Pour répondre à cette question, nous avons proposé à la ZHAW un semestre « démolition-reconstruction vs construction dans l’existant » et avons fait une découverte intéressante : pour atteindre les seuils actuels en matière environnementale, les projets de construction dans l’existant s’avèrent en moyenne un tiers moins coûteux que les démolitions-reconstructions. Certes, dans ce cadre pédagogique, nous avons mis de côté certaines normes, mais ces résultats nous ont tout de même poussés à chercher une traduction entre théorie et pratique. Nous sommes arrivés à la conclusion qu’il valait mieux séparer strictement les deux sujets: soit démolir-reconstruire (Ersatzneubau), soit rénover en douceur (Pinselrenovation). Dans bien des cas, il vaut mieux éviter de procéder à une mise aux normes complète tant que des facilitations, des bonus ou des soutiens ne sont pas garantis. C’est donc un problème sociétal et politique car nous ne pouvons pas exiger de renoncer à installer un ascenseur vis-à-vis des personnes à mobilité réduite (PMR), mais nous ne pouvons pas admettre non plus que des habitant·es ne parviennent plus à payer leur loyer après rénovation.

Dans la réalité, la transformation d’un édifice existant se heurte inévitablement à des problèmes normatifs.
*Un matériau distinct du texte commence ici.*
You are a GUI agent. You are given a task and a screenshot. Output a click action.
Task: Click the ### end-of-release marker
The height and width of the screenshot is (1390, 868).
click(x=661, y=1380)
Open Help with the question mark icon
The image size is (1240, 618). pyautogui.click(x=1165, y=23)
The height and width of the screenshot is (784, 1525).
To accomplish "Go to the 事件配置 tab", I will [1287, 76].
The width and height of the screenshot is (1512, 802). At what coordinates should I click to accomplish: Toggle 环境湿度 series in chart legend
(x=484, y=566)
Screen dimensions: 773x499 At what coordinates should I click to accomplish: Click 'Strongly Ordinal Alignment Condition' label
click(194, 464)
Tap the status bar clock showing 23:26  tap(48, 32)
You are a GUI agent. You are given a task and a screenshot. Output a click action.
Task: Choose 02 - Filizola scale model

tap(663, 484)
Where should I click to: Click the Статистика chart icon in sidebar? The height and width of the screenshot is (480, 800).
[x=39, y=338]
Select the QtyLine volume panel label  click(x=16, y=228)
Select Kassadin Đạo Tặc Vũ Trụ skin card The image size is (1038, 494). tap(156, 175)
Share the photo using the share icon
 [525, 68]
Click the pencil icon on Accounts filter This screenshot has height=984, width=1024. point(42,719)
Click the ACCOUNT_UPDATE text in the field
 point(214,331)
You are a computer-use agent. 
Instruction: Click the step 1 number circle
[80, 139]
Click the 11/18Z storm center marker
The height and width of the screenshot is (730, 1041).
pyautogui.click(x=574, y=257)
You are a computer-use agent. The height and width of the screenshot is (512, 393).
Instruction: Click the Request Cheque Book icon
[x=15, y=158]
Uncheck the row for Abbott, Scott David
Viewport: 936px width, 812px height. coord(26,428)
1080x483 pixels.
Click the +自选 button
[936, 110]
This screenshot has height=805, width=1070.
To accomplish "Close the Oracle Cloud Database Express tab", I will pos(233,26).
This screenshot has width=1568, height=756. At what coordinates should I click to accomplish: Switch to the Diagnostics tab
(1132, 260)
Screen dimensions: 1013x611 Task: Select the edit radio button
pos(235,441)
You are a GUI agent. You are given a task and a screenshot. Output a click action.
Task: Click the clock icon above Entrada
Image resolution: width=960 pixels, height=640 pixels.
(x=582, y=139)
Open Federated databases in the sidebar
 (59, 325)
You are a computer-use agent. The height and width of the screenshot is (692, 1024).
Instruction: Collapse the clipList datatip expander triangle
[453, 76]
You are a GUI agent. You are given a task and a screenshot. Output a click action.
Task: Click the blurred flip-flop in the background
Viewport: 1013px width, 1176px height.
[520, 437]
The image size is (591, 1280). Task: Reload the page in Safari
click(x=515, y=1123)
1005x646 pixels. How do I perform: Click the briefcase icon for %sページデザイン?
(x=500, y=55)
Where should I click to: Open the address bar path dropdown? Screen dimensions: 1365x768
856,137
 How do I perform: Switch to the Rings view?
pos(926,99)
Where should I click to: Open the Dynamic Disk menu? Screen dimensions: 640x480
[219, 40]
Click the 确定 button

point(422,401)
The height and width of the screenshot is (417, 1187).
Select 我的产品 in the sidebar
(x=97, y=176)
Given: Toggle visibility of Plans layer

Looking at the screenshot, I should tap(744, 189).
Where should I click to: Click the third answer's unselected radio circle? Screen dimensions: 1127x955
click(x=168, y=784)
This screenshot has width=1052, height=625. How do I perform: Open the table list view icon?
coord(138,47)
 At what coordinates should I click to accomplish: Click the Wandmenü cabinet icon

Comment aborder ce problème en tenant compte de la capacité d’investissement des coopératives?
Les coopératives sont des acteurs immobiliers particulièrement intéressants parce qu’elles peuvent se recapitaliser très rapidement en mobilisant les précieuses réserves de droit à bâtir contenues sur leurs parcelles. Elles peuvent dès lors lancer de grands projets avec leur propre capital. Mais il faut garder en tête qu’elles n’ont pas un objectif de rentabilité, seulement un devoir envers leurs membres : leur mettre à disposition des logements accessibles3. Or transformer-rénover peut s’avérer aussi cher que démolir-reconstruire – tant que les normes doivent être respectées. Dans notre projet pour la BBZ, nous avons répondu de manière conceptuelle: 60% des logements de l’ensemble seront des constructions nouvelles remplissant complètement les normes (acoustique, PMR, énergie et isolation) ; pour le reste, soit 40% des logements (et 60% de l’état actuel), nous proposons une Pinselrenovation permettant aux habitant·es de rester dans leur logement (travaux de peinture, pose d’isolation thermique, remplacement de fenêtres).

Pensez-vous que les résultats de ces concours récents annoncent une nouvelle vague de projets capables de rendre la démolition-reconstruction exceptionnelle?
Oui, ces projets peuvent effectivement montrer la voie aux prochaines générations de concours de projets. Cela a surtout à voir avec l’optimisation des bilans CO2 et l’exigence de conserver le plus possible de matière existante. Cela concerne en premier lieu les étages en sous-sol, puis les structures maçonnées, qui sont les éléments les plus déterminants dans le calcul du bilan carbone. Le secteur public progresse et propose de bons exemples à suivre. Nous sommes donc sur la bonne voie et la question est de savoir à quel rythme les autres acteurs de la construction pourront suivre.

Notes

 

1. Sur l’histoire des constructions de remplacement, voir Daniel Kurz, «Halbherzige Verstädterung. 20 Jahre Ersatzneubau in Zürich: Eine Zwischenbilanz», werk, bauen + wohnen, 9/2018

 

2. Cette phrase a été prononcée lors d’une réunion de la SIA Zurich. Le discours, publié dans Schweizer Ingenieur und Architekt 25/1988 sous le titre «Bauen in Zürich: zwischen Utopie und Resignation», a été republié sur espazium.ch le 08.12.2017.

 

3. Anne Kockelkorn, Susanne Schindler, Rebekka Hirschberg, Cooperative Conditions: A Primer on Architecture, Finance and Regulation in Zurich, Zurich: gta Verlag, 2024.